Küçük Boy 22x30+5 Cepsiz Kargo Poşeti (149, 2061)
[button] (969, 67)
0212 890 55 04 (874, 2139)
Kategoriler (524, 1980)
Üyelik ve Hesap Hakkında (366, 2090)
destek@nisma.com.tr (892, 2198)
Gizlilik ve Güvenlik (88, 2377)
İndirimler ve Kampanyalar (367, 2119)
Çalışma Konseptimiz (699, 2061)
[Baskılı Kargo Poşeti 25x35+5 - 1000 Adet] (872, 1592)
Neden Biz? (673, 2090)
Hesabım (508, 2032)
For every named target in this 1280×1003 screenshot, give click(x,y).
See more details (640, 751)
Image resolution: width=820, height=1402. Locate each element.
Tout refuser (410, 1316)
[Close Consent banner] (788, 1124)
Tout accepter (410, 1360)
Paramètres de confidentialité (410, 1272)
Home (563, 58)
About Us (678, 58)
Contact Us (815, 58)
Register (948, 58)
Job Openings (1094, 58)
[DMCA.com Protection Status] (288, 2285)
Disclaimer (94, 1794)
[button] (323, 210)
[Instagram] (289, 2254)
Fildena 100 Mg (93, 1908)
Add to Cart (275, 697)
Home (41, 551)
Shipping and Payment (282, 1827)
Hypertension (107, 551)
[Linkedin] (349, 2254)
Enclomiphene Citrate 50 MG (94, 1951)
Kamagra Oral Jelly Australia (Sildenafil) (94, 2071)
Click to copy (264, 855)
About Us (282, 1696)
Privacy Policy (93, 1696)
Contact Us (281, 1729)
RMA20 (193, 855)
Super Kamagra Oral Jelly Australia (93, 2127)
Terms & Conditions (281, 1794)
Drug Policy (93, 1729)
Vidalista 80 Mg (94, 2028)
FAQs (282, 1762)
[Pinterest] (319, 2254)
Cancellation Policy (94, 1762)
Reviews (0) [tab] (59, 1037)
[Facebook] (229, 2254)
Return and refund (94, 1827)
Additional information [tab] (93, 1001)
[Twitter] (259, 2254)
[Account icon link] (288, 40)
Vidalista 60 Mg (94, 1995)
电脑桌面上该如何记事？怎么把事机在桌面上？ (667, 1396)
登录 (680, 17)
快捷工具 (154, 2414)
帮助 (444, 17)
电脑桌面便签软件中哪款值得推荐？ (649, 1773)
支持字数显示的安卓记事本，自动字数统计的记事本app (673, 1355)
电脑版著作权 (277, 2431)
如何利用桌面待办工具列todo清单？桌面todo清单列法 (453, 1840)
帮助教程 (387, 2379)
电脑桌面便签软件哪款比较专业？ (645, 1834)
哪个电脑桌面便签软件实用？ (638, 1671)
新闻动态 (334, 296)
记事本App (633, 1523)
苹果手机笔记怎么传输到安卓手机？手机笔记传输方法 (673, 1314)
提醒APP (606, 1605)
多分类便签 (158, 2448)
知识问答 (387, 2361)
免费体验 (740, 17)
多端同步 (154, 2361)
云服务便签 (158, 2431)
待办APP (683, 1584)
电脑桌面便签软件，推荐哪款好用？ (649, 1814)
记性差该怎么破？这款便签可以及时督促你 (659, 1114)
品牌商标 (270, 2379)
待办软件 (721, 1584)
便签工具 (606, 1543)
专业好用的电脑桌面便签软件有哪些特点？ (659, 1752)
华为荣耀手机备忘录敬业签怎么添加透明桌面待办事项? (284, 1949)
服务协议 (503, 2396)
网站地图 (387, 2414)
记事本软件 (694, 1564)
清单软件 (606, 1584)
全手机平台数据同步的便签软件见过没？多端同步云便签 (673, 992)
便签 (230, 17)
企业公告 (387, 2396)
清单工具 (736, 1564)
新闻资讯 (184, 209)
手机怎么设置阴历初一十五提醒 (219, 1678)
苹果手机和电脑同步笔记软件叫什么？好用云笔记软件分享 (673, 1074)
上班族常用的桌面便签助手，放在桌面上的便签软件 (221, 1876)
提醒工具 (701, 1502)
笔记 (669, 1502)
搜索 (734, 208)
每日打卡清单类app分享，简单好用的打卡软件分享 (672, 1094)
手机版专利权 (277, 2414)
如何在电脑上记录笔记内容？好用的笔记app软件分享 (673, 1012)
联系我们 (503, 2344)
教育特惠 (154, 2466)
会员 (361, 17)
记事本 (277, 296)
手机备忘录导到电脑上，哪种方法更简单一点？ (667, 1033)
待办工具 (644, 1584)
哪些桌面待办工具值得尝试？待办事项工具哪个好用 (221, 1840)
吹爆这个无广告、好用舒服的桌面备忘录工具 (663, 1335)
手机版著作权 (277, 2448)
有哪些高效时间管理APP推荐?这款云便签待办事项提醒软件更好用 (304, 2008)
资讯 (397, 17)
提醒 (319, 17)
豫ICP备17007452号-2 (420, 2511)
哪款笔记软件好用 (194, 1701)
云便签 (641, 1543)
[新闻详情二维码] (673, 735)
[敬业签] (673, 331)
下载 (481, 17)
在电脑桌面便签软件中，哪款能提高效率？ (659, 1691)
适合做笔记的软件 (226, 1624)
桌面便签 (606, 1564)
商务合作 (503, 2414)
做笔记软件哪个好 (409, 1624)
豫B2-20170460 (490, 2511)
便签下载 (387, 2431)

*Assignment*
Every entry is to be copied exactly, with none omitted.

*Exercise response*
Küçük Boy 22x30+5 Cepsiz Kargo Poşeti (149, 2061)
[button] (969, 67)
0212 890 55 04 (874, 2139)
Kategoriler (524, 1980)
Üyelik ve Hesap Hakkında (366, 2090)
destek@nisma.com.tr (892, 2198)
Gizlilik ve Güvenlik (88, 2377)
İndirimler ve Kampanyalar (367, 2119)
Çalışma Konseptimiz (699, 2061)
[Baskılı Kargo Poşeti 25x35+5 - 1000 Adet] (872, 1592)
Neden Biz? (673, 2090)
Hesabım (508, 2032)
For every named target in this 1280×1003 screenshot, give click(x,y).
See more details (640, 751)
Image resolution: width=820, height=1402. Locate each element.
Tout refuser (410, 1316)
[Close Consent banner] (788, 1124)
Tout accepter (410, 1360)
Paramètres de confidentialité (410, 1272)
Home (563, 58)
About Us (678, 58)
Contact Us (815, 58)
Register (948, 58)
Job Openings (1094, 58)
[DMCA.com Protection Status] (288, 2285)
Disclaimer (94, 1794)
[button] (323, 210)
[Instagram] (289, 2254)
Fildena 100 Mg (93, 1908)
Add to Cart (275, 697)
Home (41, 551)
Shipping and Payment (282, 1827)
Hypertension (107, 551)
[Linkedin] (349, 2254)
Enclomiphene Citrate 50 MG (94, 1951)
Kamagra Oral Jelly Australia (Sildenafil) (94, 2071)
Click to copy (264, 855)
About Us (282, 1696)
Privacy Policy (93, 1696)
Contact Us (281, 1729)
RMA20 (193, 855)
Super Kamagra Oral Jelly Australia (93, 2127)
Terms & Conditions (281, 1794)
Drug Policy (93, 1729)
Vidalista 80 Mg (94, 2028)
FAQs (282, 1762)
[Pinterest] (319, 2254)
Cancellation Policy (94, 1762)
Reviews (0) [tab] (59, 1037)
[Facebook] (229, 2254)
Return and refund (94, 1827)
Additional information [tab] (93, 1001)
[Twitter] (259, 2254)
[Account icon link] (288, 40)
Vidalista 60 Mg (94, 1995)
电脑桌面上该如何记事？怎么把事机在桌面上？ (667, 1396)
登录 (680, 17)
快捷工具 (154, 2414)
帮助 (444, 17)
电脑桌面便签软件中哪款值得推荐？ (649, 1773)
支持字数显示的安卓记事本，自动字数统计的记事本app (673, 1355)
电脑版著作权 (277, 2431)
如何利用桌面待办工具列todo清单？桌面todo清单列法 (453, 1840)
帮助教程 (387, 2379)
电脑桌面便签软件哪款比较专业？ (645, 1834)
哪个电脑桌面便签软件实用？ (638, 1671)
新闻动态 (334, 296)
记事本App (633, 1523)
苹果手机笔记怎么传输到安卓手机？手机笔记传输方法 (673, 1314)
提醒APP (606, 1605)
多分类便签 (158, 2448)
知识问答 (387, 2361)
免费体验 (740, 17)
多端同步 (154, 2361)
云服务便签 (158, 2431)
待办APP (683, 1584)
电脑桌面便签软件，推荐哪款好用？ (649, 1814)
记性差该怎么破？这款便签可以及时督促你 (659, 1114)
品牌商标 (270, 2379)
待办软件 (721, 1584)
便签工具 (606, 1543)
专业好用的电脑桌面便签软件有哪些特点？ (659, 1752)
华为荣耀手机备忘录敬业签怎么添加透明桌面待办事项? (284, 1949)
服务协议 (503, 2396)
网站地图 (387, 2414)
记事本软件 (694, 1564)
清单软件 (606, 1584)
全手机平台数据同步的便签软件见过没？多端同步云便签 (673, 992)
便签 (230, 17)
企业公告 (387, 2396)
清单工具 (736, 1564)
新闻资讯 (184, 209)
手机怎么设置阴历初一十五提醒 (219, 1678)
苹果手机和电脑同步笔记软件叫什么？好用云笔记软件分享 (673, 1074)
上班族常用的桌面便签助手，放在桌面上的便签软件 (221, 1876)
提醒工具 (701, 1502)
笔记 (669, 1502)
搜索 (734, 208)
每日打卡清单类app分享，简单好用的打卡软件分享 (672, 1094)
手机版专利权 (277, 2414)
如何在电脑上记录笔记内容？好用的笔记app软件分享 (673, 1012)
联系我们 (503, 2344)
教育特惠 (154, 2466)
会员 (361, 17)
记事本 (277, 296)
手机备忘录导到电脑上，哪种方法更简单一点？ (667, 1033)
待办工具 (644, 1584)
哪些桌面待办工具值得尝试？待办事项工具哪个好用 (221, 1840)
吹爆这个无广告、好用舒服的桌面备忘录工具 (663, 1335)
手机版著作权 (277, 2448)
有哪些高效时间管理APP推荐?这款云便签待办事项提醒软件更好用 (304, 2008)
资讯 (397, 17)
提醒 (319, 17)
豫ICP备17007452号-2 (420, 2511)
哪款笔记软件好用 (194, 1701)
云便签 (641, 1543)
[新闻详情二维码] (673, 735)
[敬业签] (673, 331)
下载 (481, 17)
在电脑桌面便签软件中，哪款能提高效率？ (659, 1691)
适合做笔记的软件 (226, 1624)
桌面便签 (606, 1564)
商务合作 (503, 2414)
做笔记软件哪个好 (409, 1624)
豫B2-20170460 (490, 2511)
便签下载 (387, 2431)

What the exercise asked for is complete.